Folken watched the change on Garufo's face. It was not proportional to his sudden change in attitude; contrary, it did not appear to change at all. The younger sorcerer took a small sip of his flagon and rolled the fluid on his tongue. This was not his first time to taste alcohol, but it had always been in the form of wine.
Twenty-five years old and you haven't ever tasted beer. You really are out of touch. Perspective is a real problem area.
Folken shook his head for slipping into the mode that convinced him that he needed to compare his status to that of the rest of the world and returned to his automaton state-of-mind. He was an independent variable in a world that formatted to equations; what they did he did not have to balance out socially. He just needed to manipulate them.
Folken swallowed.
"Jaded?"
"I'm old enough to be jaded. You definitely are not."
Garufo took a deep drink of his beer and thumped the flagon down. He sat back and regarded Folken with the casual calculation that comes becomes fluid and mechanically subconscious with years of use.
"How old are you? Twenty-four?"
"Twenty-five."
"Twenty-five. You're still a kid to me."
Folken smirked into his drink. "And Foruma."

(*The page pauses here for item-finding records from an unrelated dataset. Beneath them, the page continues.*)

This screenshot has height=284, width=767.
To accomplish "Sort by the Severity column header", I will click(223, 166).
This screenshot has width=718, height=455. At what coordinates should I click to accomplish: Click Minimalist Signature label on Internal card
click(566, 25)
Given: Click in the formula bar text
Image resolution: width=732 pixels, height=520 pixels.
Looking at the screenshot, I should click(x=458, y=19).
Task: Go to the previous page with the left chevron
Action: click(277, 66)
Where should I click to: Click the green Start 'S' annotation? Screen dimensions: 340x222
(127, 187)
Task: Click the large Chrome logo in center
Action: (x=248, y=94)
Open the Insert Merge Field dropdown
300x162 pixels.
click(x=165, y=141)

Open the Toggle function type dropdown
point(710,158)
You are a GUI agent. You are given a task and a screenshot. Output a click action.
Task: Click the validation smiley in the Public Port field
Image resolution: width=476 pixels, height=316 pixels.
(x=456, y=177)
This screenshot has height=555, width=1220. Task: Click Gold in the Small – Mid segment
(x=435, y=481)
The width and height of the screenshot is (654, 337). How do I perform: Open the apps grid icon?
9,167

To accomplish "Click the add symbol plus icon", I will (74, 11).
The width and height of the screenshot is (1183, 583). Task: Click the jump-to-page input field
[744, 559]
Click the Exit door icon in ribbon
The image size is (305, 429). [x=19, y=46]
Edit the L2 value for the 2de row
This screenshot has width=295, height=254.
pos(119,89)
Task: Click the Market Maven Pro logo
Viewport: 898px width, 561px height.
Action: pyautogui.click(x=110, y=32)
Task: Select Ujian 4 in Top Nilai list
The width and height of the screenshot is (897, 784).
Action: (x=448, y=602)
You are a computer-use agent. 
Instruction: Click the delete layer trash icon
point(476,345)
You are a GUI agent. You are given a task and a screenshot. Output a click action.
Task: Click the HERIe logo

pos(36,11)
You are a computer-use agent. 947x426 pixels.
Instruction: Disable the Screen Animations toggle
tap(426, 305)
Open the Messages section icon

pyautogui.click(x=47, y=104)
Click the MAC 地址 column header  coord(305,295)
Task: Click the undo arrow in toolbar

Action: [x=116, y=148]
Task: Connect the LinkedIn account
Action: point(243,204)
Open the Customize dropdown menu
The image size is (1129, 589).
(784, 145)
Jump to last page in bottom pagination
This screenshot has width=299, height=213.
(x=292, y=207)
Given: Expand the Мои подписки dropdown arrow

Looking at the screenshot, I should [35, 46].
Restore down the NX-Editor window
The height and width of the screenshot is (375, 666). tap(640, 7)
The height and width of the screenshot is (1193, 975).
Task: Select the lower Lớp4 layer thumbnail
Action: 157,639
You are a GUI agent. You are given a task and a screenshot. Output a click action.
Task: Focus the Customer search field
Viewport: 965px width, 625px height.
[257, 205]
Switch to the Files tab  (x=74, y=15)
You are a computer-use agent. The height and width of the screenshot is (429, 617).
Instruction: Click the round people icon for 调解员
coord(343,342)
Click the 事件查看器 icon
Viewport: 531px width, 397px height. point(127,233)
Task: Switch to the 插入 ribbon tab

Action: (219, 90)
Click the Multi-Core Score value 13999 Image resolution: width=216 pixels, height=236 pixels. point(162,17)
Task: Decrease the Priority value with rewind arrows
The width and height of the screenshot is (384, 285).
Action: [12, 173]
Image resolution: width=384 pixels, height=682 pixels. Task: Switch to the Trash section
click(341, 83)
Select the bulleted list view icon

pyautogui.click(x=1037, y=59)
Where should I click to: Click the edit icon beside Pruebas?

"Yeah, all of us old has-beens in the circle. You're three-fourths the age of the youngest of us, and you were initiated when you were one quarter less again that age. Lad, you're too young to be jaded and out. You should still be blazing with passion and tilting at windmills, and be taking pride in the fact that you are. There will be plenty of time to be jaded when you get old. I think it is rather healthy to get this post-adolescent depression nonsense out of the way before you see, over years, that there really is something to be depressed about. What you are feeling now is an immeasurable void of knowledge."
"…pardon?"
"Never mind."
"Hm." Folken took another sip. "Despite outward appearances, I am a deeply emotional person who is inclined to tilt at windmills."
"Oh, it's written all over your face. Literally." Garufo smiled. "At least you're wise enough to recognize that in yourself, eh? Come on, you don't sip a beer. You quaff it."
"I have a virgin stomach in this area."
"And a virgin liver to clean it all out."
"I would prefer to keep it that way."
"One drink won't push you over into that land, and you know it. You just don't want to get drunk and speak with a fluidity of discourse that you will come to regret."
"…and?"
"I am just saying. You need to get stuff off of your chest like every other man alive."
Annie set the house's nightly entrée of half-fat-half-meat steaks and potatoes in front of the sorcerers and once again gave Folken an enticing smile. Folken avoided eye contact and feigned interest in the window, muttering 'Thank you'.
After Annie had walked away, Garufo hit Folken on his living arm.
"Ow."
"What's wrong with you? Not interested in women?"
"It is not that."
"She's a great girl, you know. She's working her way through a local university on an art major. Sharp as a tack. Besides, any woman who'll put up with you when you're still in work clothes and looking like a suicidal clown is a keeper in my book."
"That was uncalled for."
"It was truth. If this is one of your shyness issues, I'd be happy to introduce you."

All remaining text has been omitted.